- _The request_: Reproduce the listing below with every instance of "segment" changed to "slice", keeping all other text the same.

* Begin Data for processing *

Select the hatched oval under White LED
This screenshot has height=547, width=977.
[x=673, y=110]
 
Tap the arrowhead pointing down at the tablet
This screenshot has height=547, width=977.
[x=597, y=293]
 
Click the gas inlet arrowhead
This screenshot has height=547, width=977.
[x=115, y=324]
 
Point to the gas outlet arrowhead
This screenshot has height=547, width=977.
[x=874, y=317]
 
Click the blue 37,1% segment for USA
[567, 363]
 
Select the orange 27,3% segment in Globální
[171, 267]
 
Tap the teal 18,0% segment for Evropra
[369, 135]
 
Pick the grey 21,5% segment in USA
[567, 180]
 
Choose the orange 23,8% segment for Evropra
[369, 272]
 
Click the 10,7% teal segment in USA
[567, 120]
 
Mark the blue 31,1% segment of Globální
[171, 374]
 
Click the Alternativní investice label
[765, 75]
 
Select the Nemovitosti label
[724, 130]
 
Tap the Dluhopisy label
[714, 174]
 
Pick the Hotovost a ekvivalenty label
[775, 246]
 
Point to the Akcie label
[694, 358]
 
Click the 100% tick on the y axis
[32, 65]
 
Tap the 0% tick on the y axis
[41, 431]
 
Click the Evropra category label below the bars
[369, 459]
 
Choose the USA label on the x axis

* End Data for processing *

- _Full response_:
Select the hatched oval under White LED
This screenshot has height=547, width=977.
[x=673, y=110]
 
Tap the arrowhead pointing down at the tablet
This screenshot has height=547, width=977.
[x=597, y=293]
 
Click the gas inlet arrowhead
This screenshot has height=547, width=977.
[x=115, y=324]
 
Point to the gas outlet arrowhead
This screenshot has height=547, width=977.
[x=874, y=317]
 
Click the blue 37,1% slice for USA
[567, 363]
 
Select the orange 27,3% slice in Globální
[171, 267]
 
Tap the teal 18,0% slice for Evropra
[369, 135]
 
Pick the grey 21,5% slice in USA
[567, 180]
 
Choose the orange 23,8% slice for Evropra
[369, 272]
 
Click the 10,7% teal slice in USA
[567, 120]
 
Mark the blue 31,1% slice of Globální
[171, 374]
 
Click the Alternativní investice label
[765, 75]
 
Select the Nemovitosti label
[724, 130]
 
Tap the Dluhopisy label
[714, 174]
 
Pick the Hotovost a ekvivalenty label
[775, 246]
 
Point to the Akcie label
[694, 358]
 
Click the 100% tick on the y axis
[32, 65]
 
Tap the 0% tick on the y axis
[41, 431]
 
Click the Evropra category label below the bars
[369, 459]
 
Choose the USA label on the x axis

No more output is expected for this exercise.